::: RECORDS SUPPLIED :::
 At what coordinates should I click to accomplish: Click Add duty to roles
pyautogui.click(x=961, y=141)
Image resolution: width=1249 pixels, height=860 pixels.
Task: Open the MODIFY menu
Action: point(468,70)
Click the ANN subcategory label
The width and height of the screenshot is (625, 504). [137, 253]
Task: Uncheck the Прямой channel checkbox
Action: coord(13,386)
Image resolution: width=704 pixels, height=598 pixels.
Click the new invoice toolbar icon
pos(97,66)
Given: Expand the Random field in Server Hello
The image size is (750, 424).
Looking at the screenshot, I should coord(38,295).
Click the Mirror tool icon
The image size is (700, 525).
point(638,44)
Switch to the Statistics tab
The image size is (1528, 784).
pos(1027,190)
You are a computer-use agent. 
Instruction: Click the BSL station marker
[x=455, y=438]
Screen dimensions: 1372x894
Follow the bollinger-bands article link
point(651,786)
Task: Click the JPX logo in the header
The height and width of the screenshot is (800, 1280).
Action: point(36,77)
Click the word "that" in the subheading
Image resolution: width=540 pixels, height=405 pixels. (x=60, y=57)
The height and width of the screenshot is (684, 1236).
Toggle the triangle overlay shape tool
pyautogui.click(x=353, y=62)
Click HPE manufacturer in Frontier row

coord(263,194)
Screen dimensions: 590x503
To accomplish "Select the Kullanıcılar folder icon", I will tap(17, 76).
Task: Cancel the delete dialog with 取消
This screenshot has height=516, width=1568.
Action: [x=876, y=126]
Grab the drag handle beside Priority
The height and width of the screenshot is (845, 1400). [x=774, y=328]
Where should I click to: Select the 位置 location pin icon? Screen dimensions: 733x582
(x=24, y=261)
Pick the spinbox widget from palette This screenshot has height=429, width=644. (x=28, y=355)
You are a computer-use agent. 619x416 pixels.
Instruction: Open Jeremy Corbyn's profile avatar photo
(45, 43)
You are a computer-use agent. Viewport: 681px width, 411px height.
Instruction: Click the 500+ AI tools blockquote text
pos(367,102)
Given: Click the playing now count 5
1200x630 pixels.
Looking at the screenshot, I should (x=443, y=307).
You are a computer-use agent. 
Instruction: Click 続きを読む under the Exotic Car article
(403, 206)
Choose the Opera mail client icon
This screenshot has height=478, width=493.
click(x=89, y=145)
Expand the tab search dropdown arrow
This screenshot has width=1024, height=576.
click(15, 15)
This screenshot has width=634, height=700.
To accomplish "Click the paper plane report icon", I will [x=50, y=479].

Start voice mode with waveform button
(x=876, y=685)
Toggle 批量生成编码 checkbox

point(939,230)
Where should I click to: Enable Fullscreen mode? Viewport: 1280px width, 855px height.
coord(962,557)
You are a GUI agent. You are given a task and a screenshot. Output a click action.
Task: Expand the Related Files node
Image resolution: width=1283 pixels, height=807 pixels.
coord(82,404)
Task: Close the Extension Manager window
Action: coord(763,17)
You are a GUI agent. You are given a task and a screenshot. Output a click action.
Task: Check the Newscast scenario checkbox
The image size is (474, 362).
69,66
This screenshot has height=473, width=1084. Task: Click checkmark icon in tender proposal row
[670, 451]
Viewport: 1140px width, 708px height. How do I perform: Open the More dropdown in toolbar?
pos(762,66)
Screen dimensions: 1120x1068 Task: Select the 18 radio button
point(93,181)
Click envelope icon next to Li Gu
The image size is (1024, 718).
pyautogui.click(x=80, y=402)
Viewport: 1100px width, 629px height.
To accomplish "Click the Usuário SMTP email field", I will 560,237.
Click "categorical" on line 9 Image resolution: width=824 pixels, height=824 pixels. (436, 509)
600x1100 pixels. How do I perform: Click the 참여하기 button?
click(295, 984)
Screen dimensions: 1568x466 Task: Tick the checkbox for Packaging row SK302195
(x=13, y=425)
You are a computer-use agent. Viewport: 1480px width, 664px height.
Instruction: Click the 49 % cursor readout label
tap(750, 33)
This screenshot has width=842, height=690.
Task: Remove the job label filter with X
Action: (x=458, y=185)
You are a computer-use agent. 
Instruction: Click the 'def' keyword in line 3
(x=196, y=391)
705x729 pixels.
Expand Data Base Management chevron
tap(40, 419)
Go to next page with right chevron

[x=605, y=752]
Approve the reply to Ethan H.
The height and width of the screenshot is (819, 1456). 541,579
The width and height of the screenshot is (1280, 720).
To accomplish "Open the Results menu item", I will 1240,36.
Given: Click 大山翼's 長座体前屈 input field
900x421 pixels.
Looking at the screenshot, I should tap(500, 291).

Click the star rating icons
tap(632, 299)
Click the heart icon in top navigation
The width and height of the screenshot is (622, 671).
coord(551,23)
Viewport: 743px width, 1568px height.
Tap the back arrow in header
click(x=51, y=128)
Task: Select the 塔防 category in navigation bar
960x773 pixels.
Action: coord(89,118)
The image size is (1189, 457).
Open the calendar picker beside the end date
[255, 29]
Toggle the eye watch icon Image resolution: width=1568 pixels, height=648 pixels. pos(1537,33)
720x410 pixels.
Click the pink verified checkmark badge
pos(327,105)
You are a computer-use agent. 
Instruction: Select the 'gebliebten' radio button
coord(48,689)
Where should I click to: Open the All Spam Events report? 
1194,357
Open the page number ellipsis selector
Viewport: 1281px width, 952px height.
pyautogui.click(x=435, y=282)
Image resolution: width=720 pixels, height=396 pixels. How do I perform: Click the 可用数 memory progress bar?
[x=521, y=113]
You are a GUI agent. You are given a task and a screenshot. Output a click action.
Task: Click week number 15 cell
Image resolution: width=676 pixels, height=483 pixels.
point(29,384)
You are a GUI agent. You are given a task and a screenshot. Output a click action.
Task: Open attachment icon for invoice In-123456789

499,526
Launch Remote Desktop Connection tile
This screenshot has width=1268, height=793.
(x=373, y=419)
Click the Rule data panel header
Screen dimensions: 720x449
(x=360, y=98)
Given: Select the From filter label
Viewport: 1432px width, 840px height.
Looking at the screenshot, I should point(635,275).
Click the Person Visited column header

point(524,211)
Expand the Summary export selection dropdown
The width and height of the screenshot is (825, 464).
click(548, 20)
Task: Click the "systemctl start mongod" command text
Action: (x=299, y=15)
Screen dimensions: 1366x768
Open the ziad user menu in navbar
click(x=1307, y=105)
:::
Please repeat the entries above exactly as they read.

 At what coordinates should I click to accomplish: Click Add duty to roles
pyautogui.click(x=961, y=141)
Image resolution: width=1249 pixels, height=860 pixels.
Task: Open the MODIFY menu
Action: point(468,70)
Click the ANN subcategory label
The width and height of the screenshot is (625, 504). [137, 253]
Task: Uncheck the Прямой channel checkbox
Action: coord(13,386)
Image resolution: width=704 pixels, height=598 pixels.
Click the new invoice toolbar icon
pos(97,66)
Given: Expand the Random field in Server Hello
The image size is (750, 424).
Looking at the screenshot, I should coord(38,295).
Click the Mirror tool icon
The image size is (700, 525).
point(638,44)
Switch to the Statistics tab
The image size is (1528, 784).
pos(1027,190)
You are a computer-use agent. 
Instruction: Click the BSL station marker
[x=455, y=438]
Screen dimensions: 1372x894
Follow the bollinger-bands article link
point(651,786)
Task: Click the JPX logo in the header
The height and width of the screenshot is (800, 1280).
Action: point(36,77)
Click the word "that" in the subheading
Image resolution: width=540 pixels, height=405 pixels. (x=60, y=57)
The height and width of the screenshot is (684, 1236).
Toggle the triangle overlay shape tool
pyautogui.click(x=353, y=62)
Click HPE manufacturer in Frontier row

coord(263,194)
Screen dimensions: 590x503
To accomplish "Select the Kullanıcılar folder icon", I will tap(17, 76).
Task: Cancel the delete dialog with 取消
This screenshot has height=516, width=1568.
Action: [x=876, y=126]
Grab the drag handle beside Priority
The height and width of the screenshot is (845, 1400). [x=774, y=328]
Where should I click to: Select the 位置 location pin icon? Screen dimensions: 733x582
(x=24, y=261)
Pick the spinbox widget from palette This screenshot has height=429, width=644. (x=28, y=355)
You are a computer-use agent. 619x416 pixels.
Instruction: Open Jeremy Corbyn's profile avatar photo
(45, 43)
You are a computer-use agent. Viewport: 681px width, 411px height.
Instruction: Click the 500+ AI tools blockquote text
pos(367,102)
Given: Click the playing now count 5
1200x630 pixels.
Looking at the screenshot, I should (x=443, y=307).
You are a computer-use agent. 
Instruction: Click 続きを読む under the Exotic Car article
(403, 206)
Choose the Opera mail client icon
This screenshot has height=478, width=493.
click(x=89, y=145)
Expand the tab search dropdown arrow
This screenshot has width=1024, height=576.
click(15, 15)
This screenshot has width=634, height=700.
To accomplish "Click the paper plane report icon", I will [x=50, y=479].

Start voice mode with waveform button
(x=876, y=685)
Toggle 批量生成编码 checkbox

point(939,230)
Where should I click to: Enable Fullscreen mode? Viewport: 1280px width, 855px height.
coord(962,557)
You are a GUI agent. You are given a task and a screenshot. Output a click action.
Task: Expand the Related Files node
Image resolution: width=1283 pixels, height=807 pixels.
coord(82,404)
Task: Close the Extension Manager window
Action: coord(763,17)
You are a GUI agent. You are given a task and a screenshot. Output a click action.
Task: Check the Newscast scenario checkbox
The image size is (474, 362).
69,66
This screenshot has height=473, width=1084. Task: Click checkmark icon in tender proposal row
[670, 451]
Viewport: 1140px width, 708px height. How do I perform: Open the More dropdown in toolbar?
pos(762,66)
Screen dimensions: 1120x1068 Task: Select the 18 radio button
point(93,181)
Click envelope icon next to Li Gu
The image size is (1024, 718).
pyautogui.click(x=80, y=402)
Viewport: 1100px width, 629px height.
To accomplish "Click the Usuário SMTP email field", I will 560,237.
Click "categorical" on line 9 Image resolution: width=824 pixels, height=824 pixels. (436, 509)
600x1100 pixels. How do I perform: Click the 참여하기 button?
click(295, 984)
Screen dimensions: 1568x466 Task: Tick the checkbox for Packaging row SK302195
(x=13, y=425)
You are a computer-use agent. Viewport: 1480px width, 664px height.
Instruction: Click the 49 % cursor readout label
tap(750, 33)
This screenshot has width=842, height=690.
Task: Remove the job label filter with X
Action: (x=458, y=185)
You are a computer-use agent. 
Instruction: Click the 'def' keyword in line 3
(x=196, y=391)
705x729 pixels.
Expand Data Base Management chevron
tap(40, 419)
Go to next page with right chevron

[x=605, y=752]
Approve the reply to Ethan H.
The height and width of the screenshot is (819, 1456). 541,579
The width and height of the screenshot is (1280, 720).
To accomplish "Open the Results menu item", I will 1240,36.
Given: Click 大山翼's 長座体前屈 input field
900x421 pixels.
Looking at the screenshot, I should tap(500, 291).

Click the star rating icons
tap(632, 299)
Click the heart icon in top navigation
The width and height of the screenshot is (622, 671).
coord(551,23)
Viewport: 743px width, 1568px height.
Tap the back arrow in header
click(x=51, y=128)
Task: Select the 塔防 category in navigation bar
960x773 pixels.
Action: coord(89,118)
The image size is (1189, 457).
Open the calendar picker beside the end date
[255, 29]
Toggle the eye watch icon Image resolution: width=1568 pixels, height=648 pixels. pos(1537,33)
720x410 pixels.
Click the pink verified checkmark badge
pos(327,105)
You are a computer-use agent. 
Instruction: Select the 'gebliebten' radio button
coord(48,689)
Where should I click to: Open the All Spam Events report? 
1194,357
Open the page number ellipsis selector
Viewport: 1281px width, 952px height.
pyautogui.click(x=435, y=282)
Image resolution: width=720 pixels, height=396 pixels. How do I perform: Click the 可用数 memory progress bar?
[x=521, y=113]
You are a GUI agent. You are given a task and a screenshot. Output a click action.
Task: Click week number 15 cell
Image resolution: width=676 pixels, height=483 pixels.
point(29,384)
You are a GUI agent. You are given a task and a screenshot. Output a click action.
Task: Open attachment icon for invoice In-123456789

499,526
Launch Remote Desktop Connection tile
This screenshot has width=1268, height=793.
(x=373, y=419)
Click the Rule data panel header
Screen dimensions: 720x449
(x=360, y=98)
Given: Select the From filter label
Viewport: 1432px width, 840px height.
Looking at the screenshot, I should point(635,275).
Click the Person Visited column header

point(524,211)
Expand the Summary export selection dropdown
The width and height of the screenshot is (825, 464).
click(548, 20)
Task: Click the "systemctl start mongod" command text
Action: (x=299, y=15)
Screen dimensions: 1366x768
Open the ziad user menu in navbar
click(x=1307, y=105)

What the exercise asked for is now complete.